With Lucasfilm turning 50 this year, Hasbro is celebrating with some deep dives back into old Star Wars canon (some of it returned to the current canon!) for a new line of special Black Series figures. Four figures launching in June pull on threads of history from comics and books of the bygone EU age. From Heir to the Empire, there’s Luke Skywalker with an Ysalamiri, the Force-nullifying lizards favored by Grand Admiral Thrawn. From Dark Horse’s old Darth Maul Series comes a shirtless, angry take on the Zabrak Sith apprentice. From Crimson Empire there’s uh, “Carnor Jax”—which Hasbro has since updated to confirm the figure actually depicts Kir Kanos, Jax’s rival after he betrays his fellow Royal Guard in a bid to take over the Empire after Palpatine’s death. Rounding out the wave is the most “new” figure of them all: your friend and mine, Jaxxon, the infamous rabbit first introduced—and promptly scrubbed from—Marvel’s earliest original Star Wars comics. Each figure will retail for $25 each. [StarWars.com]
Nintendo’s made a strong push as of late with its IRL video game toys. Lego Super Mario turns a bunch of plastic bricks into an interactive platformer, while Mario Kart Live: Home Circuit adds your living room to the long list of tracks you can compete on. Before they arrived, however, Mattel has been pumping out Hot Wheels versions of popular Mario Kart cars, characters, and tracks, which now include the challenging Rainbow Road track set. Available sometime this summer for $120, the set can be arranged in either a winding road configuration or a straight path where all that matters is speed. It also includes Lakitu holding an electronic start gate with sound and lighting effects, and a finish gate that will declare which lane the winning driver was racing on.
It’s unfortunate that the DuckTales reboot was tragically cut short after just three seasons, but it maximized the time it had, even bringing back beloved Disney afternoon characters like Goofy, Chip, and Dale and the rest of the Rescue Rangers, and Darkwing Duck. But the series redux was popular enough for Beast Kingdom to give us a wonderfully detailed and articulated Darkwing Duck figure arriving sometime later this year. Accessories include a full cloth suit, a grappling gun, three swappable eye masks with varying expressions, two different mouth poses, and six pairs of hands. There’s no pricing details yet, but if BK decides to give this much attention to detail to a Gizmoduck figure too, it can get away with charging whatever it wants.
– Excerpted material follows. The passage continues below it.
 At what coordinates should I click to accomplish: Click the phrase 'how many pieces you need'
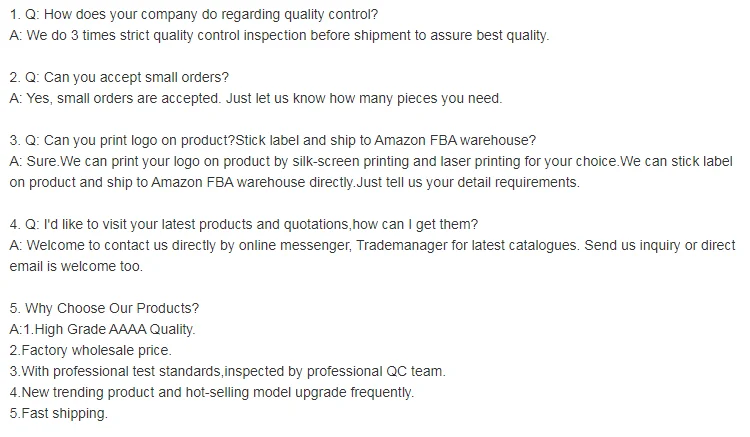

There are two types of people in the world: those who work hard to ensure their Play-Doh colors never get mixed, and agents of chaos who couldn’t care less when a rainbow of colors gets smooshed up into a featureless gray lump. For that latter group, Hasbro is making their jobs much easier with a new 2.75-pound tub called the Play-Doh All Mixed Up Can. Instead of including individual colors in individual containers, they’re all plopped straight into the same can to blend and mix together no matter how carefully you try to keep them separate. Some people just want to watch the world burn, and those are probably the people who will spend $15 on this.